We all remember the cry of our First Lady, Mama Aisha Buhari concerning the State House hospital deplorable conditions, that is the State House hospital with annual budget running into billions of Naira if am not exaggerating, so if this could happened to a hospital right a stone throw from the President’s bedroom, then those attending the General Hospital in Abuja should keep their complaints to themselves, Baba is hapless.
Sadly, none of the top contenders for the highest office of the land is telling us how they intend to address this, I won’t blame them because they are not even familiar with the state of Nigeria’s health institutions.
Believe it or not, qualified Nigerian doctors are ready to be taken as slaves just to escape the harsh working conditions here, they continue to leave in droves, during the height of the pandemic, a Nigeria doctor lost all the hope in Nigeria when he met one of his instructors at an interview conducted here in Nigeria for doctors seeking to work abroad.
A large numbers of doctors were forcibly returned when without travelling papers boarded a plane, taking them abroad for a greener pasture, just like Asa, the singer said there is fire on the mountain, but this time around the doctors are running.

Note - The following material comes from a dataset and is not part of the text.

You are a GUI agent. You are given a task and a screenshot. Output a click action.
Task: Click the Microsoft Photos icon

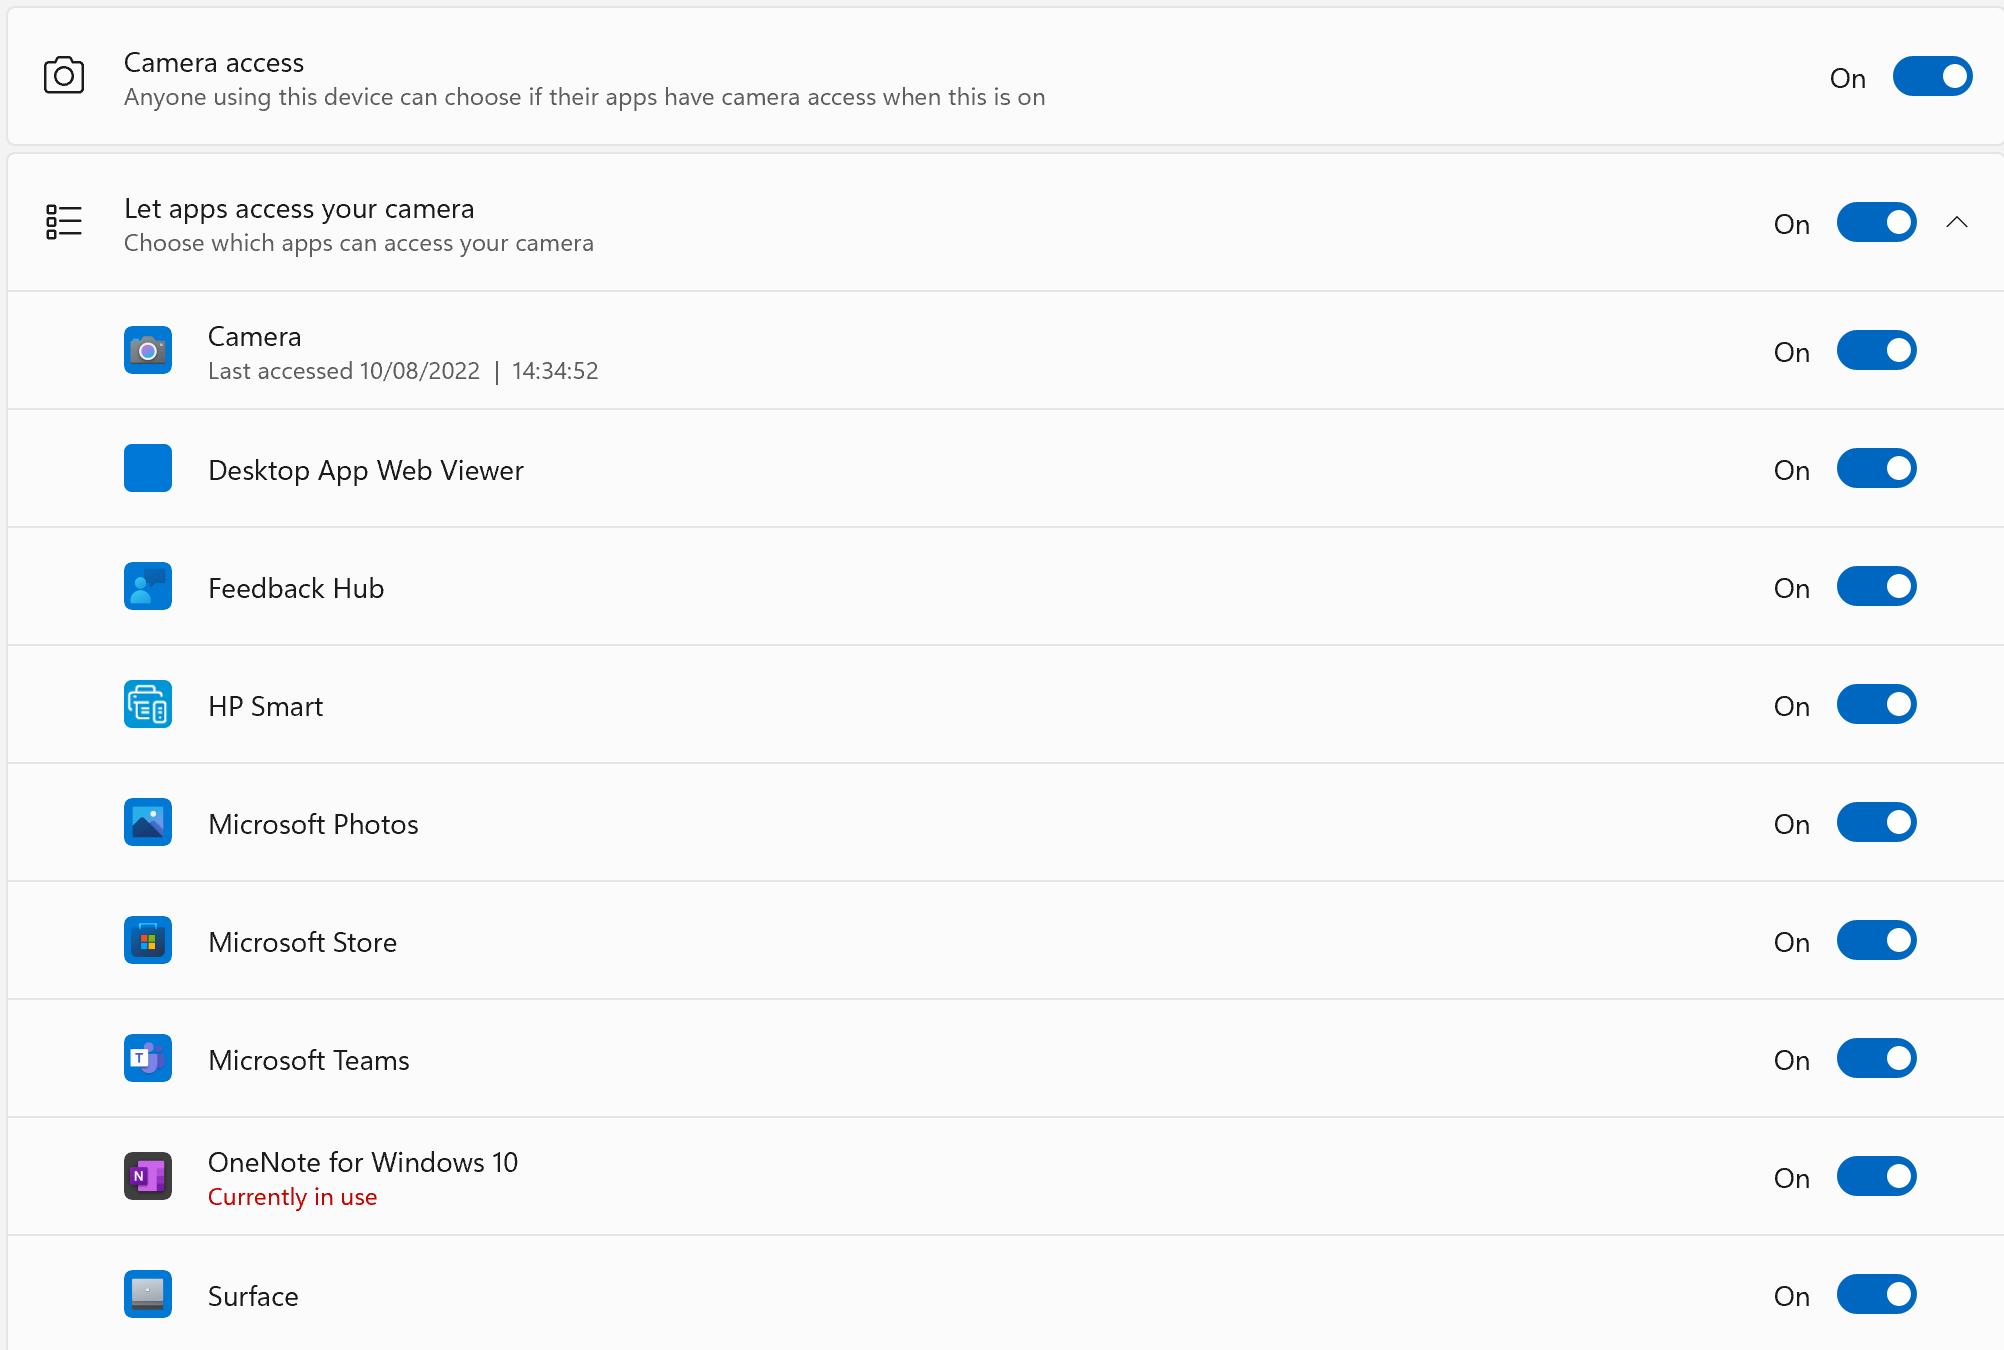point(148,823)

Popular Nigerian singer Eedris Abdulkareem sang Nigeria JAGAJAGA and the then President Olusegun Obasanjo disagreed with him. I believe that song will be resounding in the singer’s head now, as he needs about 48,000 pounds for kidney transplant.
Nigeria is really a dying nation in need of serious lifeline in the health sector. Sadly, no one seems to care, many have died for ailments that ordinary N50,000 can take care of, many would have been saved if there are enough personnel with the right facilities and tools, many would have been saved if the hospitals are not demanding for police report, many would have been saved if the government had prioritised the health sector. If the environment is GREEN, we won’t be talking of brain drain.
Anyway THE REMAINING SUN IS STILL CAPABLE OF DRYING CLOTHES. If everyone return to the drawing board and demand accountability and ask questions, one of those questions is why would Minister Adenike Grange and those before her returned or shared unspent monies budgeted for the sector, the sector that is begging for a lifeline.
The masses are only begging for good health to be strong enough to serve the leaders, for me I don’t think this is too much to ask.